### WHAT YOU SHOULD DO
Give back exactly the line that contains "LEGALES (530, 467)" and all the lines after it in the records below, to the very last, with no other output.

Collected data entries
◇ ◇ ◇

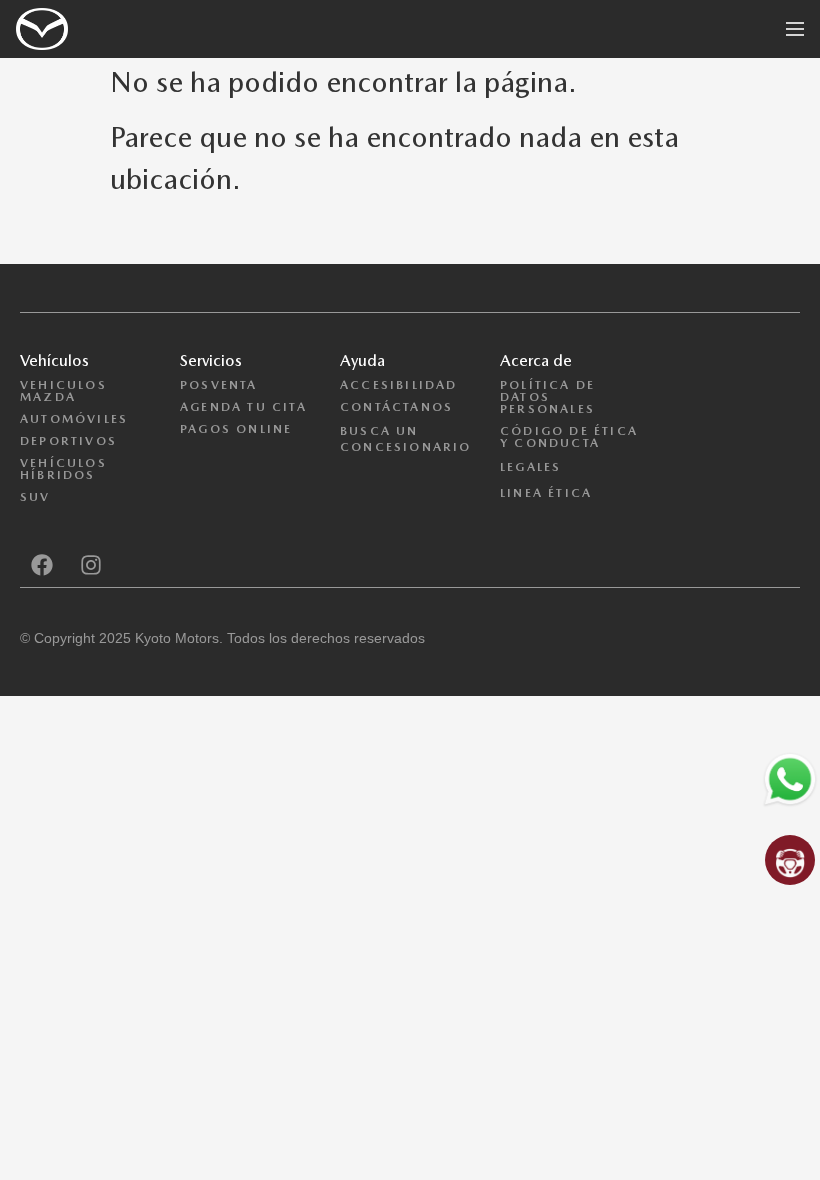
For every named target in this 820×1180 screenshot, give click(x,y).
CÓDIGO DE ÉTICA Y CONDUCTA (569, 437)
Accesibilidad (399, 385)
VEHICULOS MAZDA (63, 391)
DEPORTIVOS (68, 441)
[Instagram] (91, 565)
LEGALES (530, 467)
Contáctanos (396, 407)
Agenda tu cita (243, 407)
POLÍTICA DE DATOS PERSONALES (547, 397)
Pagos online (236, 429)
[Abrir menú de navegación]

◇ ◇ ◇

### ANSWER SECTION
LEGALES (530, 467)
Contáctanos (396, 407)
Agenda tu cita (243, 407)
POLÍTICA DE DATOS PERSONALES (547, 397)
Pagos online (236, 429)
[Abrir menú de navegación]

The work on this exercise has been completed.